Prima recorded extensively, but it was his wild stage presence that drew the most attention — he was a boisterous, goofball frontman and the act consisted of him singing and clowning around on stage. His biggest impact musically came with his 1935 composition “Sing, Sing, Sing,” an extended arrangement of which Benny Goodman performed live at Carnegie Hall in 1938 in what is considered the most influential big band recording ever made.

In 1939, Prima dispersed the gang and formed his own big band. He played standards, but was more at home interspersing his own compositions, tapping into his Italian background, “Angelina” was the biggest title, and joke songs.

But compared to other big band leaders Artie Shaw and Glenn Miller, Prima was not universally admired, seen more as a cartoony novelty act than a serious artist. However, even jazz writer Leonard Feather, not particularly an admirer, conceded that “for relentless animation, Prima is without equal.”

By the early 1950s, big band music was on the wane and Prima found himself out of fashion and broke. With few options and needing money, he got a gig at the Sahara casino in Las Vegas. It was a comedown, as Vegas lounges then were seen as cramped last stops for broken down old acts.
In 1953, he had married for a fourth time to Keely Smith, a woman half his age, who had been the singer in his band since 1948. In age and style they were opposites and Prima worked up an act to capitalize on the differences. It had Prima as his usual exuberant self, singing, scatting, strutting around while Smith, wearing her un-stylish black pageboy bob, stood off to the side, arms folded and a disdainful look on her face, not at all amused with his antics.

In Vegas, she was perhaps the only person who stayed unamused. Backed by a combo led by saxophonist Sal Butera, doing six nights a week, multiple sets a night that might end at 6 a.m., Prima and Smith were a hit.

They played a combination of jazz, pop, jump blues and New Orleans R&B. Prima’s uptempo material set the right tone for a late night in a smoky casino lounge: “Che la Luna,” “Just a Gigolo,” “Buona Sera” and, especially, “That Old Black Magic,” which in 1959 won them the first Grammy awarded for performance by a vocal group or chorus.

Either despite or because of their successes, Prima and Smith’s marriage was in trouble by the early 1960s.
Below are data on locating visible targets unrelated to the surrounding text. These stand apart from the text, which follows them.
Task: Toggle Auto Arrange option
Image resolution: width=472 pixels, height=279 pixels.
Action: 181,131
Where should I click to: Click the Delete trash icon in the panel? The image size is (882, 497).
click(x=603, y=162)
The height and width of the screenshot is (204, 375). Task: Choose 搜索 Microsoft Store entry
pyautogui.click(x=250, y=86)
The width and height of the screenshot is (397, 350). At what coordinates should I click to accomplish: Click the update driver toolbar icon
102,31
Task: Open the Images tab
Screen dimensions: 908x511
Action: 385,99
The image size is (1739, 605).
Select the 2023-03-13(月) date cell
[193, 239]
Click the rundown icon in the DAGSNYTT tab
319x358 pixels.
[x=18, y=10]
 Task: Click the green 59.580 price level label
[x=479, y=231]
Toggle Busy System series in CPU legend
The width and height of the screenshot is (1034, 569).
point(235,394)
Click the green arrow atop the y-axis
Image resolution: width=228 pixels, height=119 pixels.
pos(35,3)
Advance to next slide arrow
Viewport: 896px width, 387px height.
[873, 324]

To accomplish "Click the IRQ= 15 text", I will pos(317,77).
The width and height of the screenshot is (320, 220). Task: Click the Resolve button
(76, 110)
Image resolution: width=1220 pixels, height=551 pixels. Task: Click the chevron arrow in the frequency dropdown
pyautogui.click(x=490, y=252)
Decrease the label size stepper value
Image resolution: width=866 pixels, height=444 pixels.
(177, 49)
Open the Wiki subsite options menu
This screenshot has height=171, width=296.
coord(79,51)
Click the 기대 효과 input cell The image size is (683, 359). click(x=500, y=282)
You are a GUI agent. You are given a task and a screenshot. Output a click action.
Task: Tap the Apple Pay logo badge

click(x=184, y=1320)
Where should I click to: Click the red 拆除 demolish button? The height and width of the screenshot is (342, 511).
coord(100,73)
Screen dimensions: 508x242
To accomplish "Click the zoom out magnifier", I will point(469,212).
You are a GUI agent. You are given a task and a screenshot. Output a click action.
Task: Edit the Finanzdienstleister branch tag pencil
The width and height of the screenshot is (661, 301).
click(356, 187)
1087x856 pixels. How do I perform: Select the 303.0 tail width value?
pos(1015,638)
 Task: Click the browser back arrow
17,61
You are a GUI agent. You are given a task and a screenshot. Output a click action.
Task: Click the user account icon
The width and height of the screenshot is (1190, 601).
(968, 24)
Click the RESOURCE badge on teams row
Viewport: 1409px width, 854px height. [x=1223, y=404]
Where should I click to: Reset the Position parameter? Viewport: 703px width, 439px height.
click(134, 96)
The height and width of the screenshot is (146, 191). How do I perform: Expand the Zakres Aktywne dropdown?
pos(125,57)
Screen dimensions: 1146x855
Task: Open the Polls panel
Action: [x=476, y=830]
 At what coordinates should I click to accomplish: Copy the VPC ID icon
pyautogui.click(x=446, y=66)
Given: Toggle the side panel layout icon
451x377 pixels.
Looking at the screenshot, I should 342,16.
Part of it seems to have been rooted in professional jealousy — Prima had been the star, but Smith slowly began to eclipse him as a draw. Their act drew the attention of Frank Sinatra, but Sinatra wanted to sign just Smith to an album of ballads, and this, combined with marital woes, led to professional as well as personal divorce in 1961.

Prima married for a fifth time, to another singer, and stayed in Vegas, but rock 'n' roll was inexorably supplanting his style of music. A bright spot in 1967 came when he did the voice of King Louie the orangutan in Disney’s animated “The Jungle Book,” but otherwise he slipped to the sidelines and left Las Vegas for the road by the early '70s.

As brightly as Prima had burned as a performer through six decades, his presence abruptly vanished in 1975 — diagnosed with brain cancer, he suffered a cerebral hemorrhage after an operation to try and remove the tumor. He lapsed into a coma and stayed in that state until dying in 1978.
That could have been the end of the story, but the basic energy and infectiousness of Prima’s material continued to keep it in the public eye. A TV ad in the late '90s, using “Jump, Jive An' Wail” to sell pants, sparked a resurgence of interest and the attention of contemporary acts like Brian Setzer and Big Bad Voodoo Daddy who successfully toured with his material.

Meanwhile, Prima’s music continues to appear on TV episodes and movies. Black-and-white clips of the Prima/Smith duets of some of their top hits from the late 1950s have become staples on You Tube.